Seems the scrapper in question broke a CK rule by using professional photos of her taken by a former HOF'er, and this is a violation of the rules. However, the HOF book has been puiblished and released, so it's not really effective to strip the scrapper of her title...it's just too late. Plus, in my opinion, it is not really right to lay the blame anywhere other than at CK's feet for not disqualifying her. She ended up breaking the rules, but do we really really know for sure what her mindset was on that when she did it? Did she just disregard the rules or did she have a brain fart about them? I know I've had some brain fart doozies in my time, where it appeared there was no way in hell I could have forgotten something yet I sure did. Honestly and totally did. So, while I kinda want to judge her, I'm not going to. And frankly, the girl is super-talented. That's a whole nother can of worms about how I'd feel if she was not worth the title (and I doubt she'd be in this position at all if she were not worth it...)
Anyway, lots of drama and feelings over this, but I predict it'll end up coming to nothing. And life will go on. Should it play out that way? No, but that's what will happen. As many scrappers as there are who will begin to see the program for what it really is and be disgusted, there are tons more who will only see opportunity knocking for their own dreams to come true. Cutthroat competition at its ugly finest.
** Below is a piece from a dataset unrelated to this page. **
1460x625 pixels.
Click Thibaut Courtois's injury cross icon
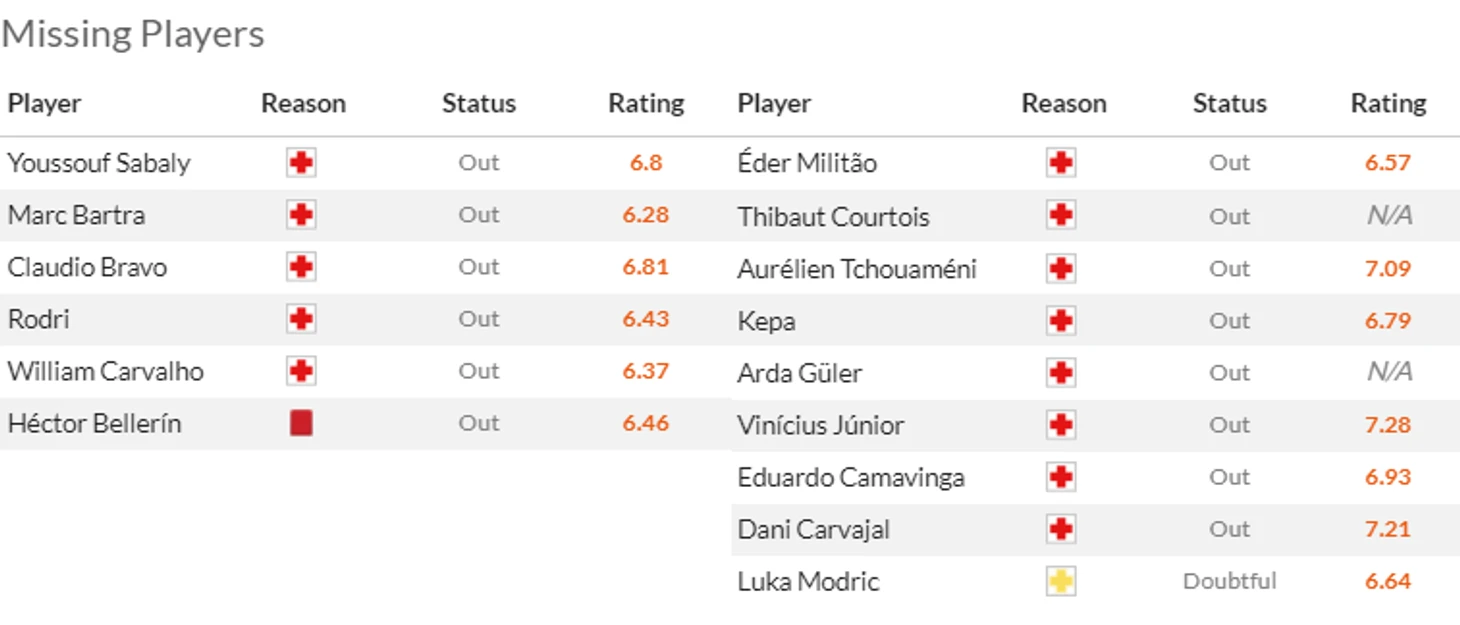pyautogui.click(x=1061, y=216)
I tell ya, I've never been so relieved to not be caught up in all that publication / design team ambition right now. I've never really been interested at all in that route. I saw long ago that most of it is done for the income statement bottom line and the egos. I apparently have a radar for noticing kissing-up, shameless plugs and other assorted shallow gestures. Yes, it feels good to see more scrappers seeing that, but I do sincerely feel bad for those who bought the dream, have tried to keep it ethical and pure, and worked their little hearts out to obtain HOF and other titles honestly and on their own merits. It's not a large group but they are out there. Many of them are posting their guts out right now. I wish eventual peace for them on this, whether they come to look at it as I do or not.
But even a mega site like 2peas is but a drop in the bucket to the number of scrappers as a whole. That was brought home to me personally when I joined my IRL Saturday group. A lot of scrappers don't even get online, much less have a blog. Yeah, who's the dummy here? They are scrapping layouts! They're like, Ali / Donna / Stacy who? Oh, yeah, I've read this or that book. End of discussion. No celebrity-love, gossip-hounding, or other real time wasters to keep them from you know, actually scrapping.
And ever since 2Peas was taken over by the Kaboose people, it has been losing members to places like SIStv and Digitalk. Such is the evolution of social cultures. My hope is that it makes 2Peas a bit more like my kind of place, with down-to-earth folk who like to share their creations in a nonjudgemental, noncometitive way, because we've worked hard as heck on our stuff and just want to connect and share with others who understand why we do it. Like the old days. I doubt it'll ever become a pure version of that hope, but even if it approaches it somewhat I'll be happy.
Daily Card Trick
This card has my hearty-heart. Doesn't that woman look like she could actually be a real relative of mine? Gotta love it. She's actually just a magazine clipping. And I have tons upon tons of these Creative Imaginations heritage diecut embellies. They are so old that I believe they were early purchases of mine, which would put them circa 2004-2005, because back then I was convinced you couldn't do a heritage page without them. Hehehe, what a greenhorn I was. So, they've entered my pile of vintage materials. I believe that here they will finally be used. You'll see this kind of card again, that's a promise (hope you are happy about this, lol).